En 1950, un Staline vieillissant passe quelques jours dans une datcha isolée au milieu de la forêt, protégée du reste du monde par un impressionnant déploiement de force. Il règne en maître sur quelques militaires et sur une domesticité terrorisés. Il demande à sa maîtresse, Lidia Semionova, de pratiquer des séances de psychothérapie sur un divan qu’il a voulu identique à celui qu’utilisait Freud. Pendant ce temps, au fond du parc, un jeune artiste travaille au monument que Staline entend se faire construire sur la place Rouge.
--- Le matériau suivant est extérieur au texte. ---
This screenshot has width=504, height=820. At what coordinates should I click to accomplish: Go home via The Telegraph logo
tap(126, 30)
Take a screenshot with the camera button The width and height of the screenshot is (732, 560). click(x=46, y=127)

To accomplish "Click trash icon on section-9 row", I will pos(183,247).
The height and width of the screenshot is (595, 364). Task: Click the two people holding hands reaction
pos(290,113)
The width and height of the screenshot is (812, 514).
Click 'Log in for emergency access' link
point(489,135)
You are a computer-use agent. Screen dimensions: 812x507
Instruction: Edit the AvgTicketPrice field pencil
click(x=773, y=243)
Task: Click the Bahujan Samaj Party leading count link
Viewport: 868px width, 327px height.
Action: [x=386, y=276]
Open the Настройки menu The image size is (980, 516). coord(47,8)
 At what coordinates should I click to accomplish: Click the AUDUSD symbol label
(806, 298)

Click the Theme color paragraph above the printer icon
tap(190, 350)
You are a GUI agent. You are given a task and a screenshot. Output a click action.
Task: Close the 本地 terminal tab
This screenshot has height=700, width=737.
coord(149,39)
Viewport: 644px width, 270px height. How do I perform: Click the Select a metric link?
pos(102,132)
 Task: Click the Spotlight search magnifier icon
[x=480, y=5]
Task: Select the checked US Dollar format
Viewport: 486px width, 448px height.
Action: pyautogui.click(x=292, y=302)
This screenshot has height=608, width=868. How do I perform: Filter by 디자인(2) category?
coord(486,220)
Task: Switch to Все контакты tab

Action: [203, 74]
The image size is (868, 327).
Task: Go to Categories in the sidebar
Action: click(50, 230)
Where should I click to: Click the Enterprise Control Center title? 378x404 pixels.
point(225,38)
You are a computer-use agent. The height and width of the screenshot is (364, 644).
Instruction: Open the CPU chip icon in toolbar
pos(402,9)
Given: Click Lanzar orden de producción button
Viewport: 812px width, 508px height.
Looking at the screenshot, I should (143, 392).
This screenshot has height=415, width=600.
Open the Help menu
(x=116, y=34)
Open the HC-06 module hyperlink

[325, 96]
Le Divan de Staline est un film faussement historique. L’action se déroule en 1950. Le héros est le célèbre Joseph Staline au faîte de son pouvoir. Mais le manque de moyens prive cette reconstitution de toute authenticité. Écrasée par une musique sursignifiante, l’action ne quitte jamais le château portugais où le tournage a été réalisé. Les uniformes des soldats du corps de garde sentent la naphtaline et les traits de leurs visages sont plus ibères que slaves.
Emmanuelle Seigner n’a rien perdu de la sensualité empoisonnée qu’elle distille à chacune de ses apparitions, depuis Frantic jusqu’à La Vénus à la fourrure. Mais le choix de Gérard Depardieu pour interpréter un Staline vieillissant et obèse est trop caricatural pour laisser apprécier le talent – immense – de notre Gégé national.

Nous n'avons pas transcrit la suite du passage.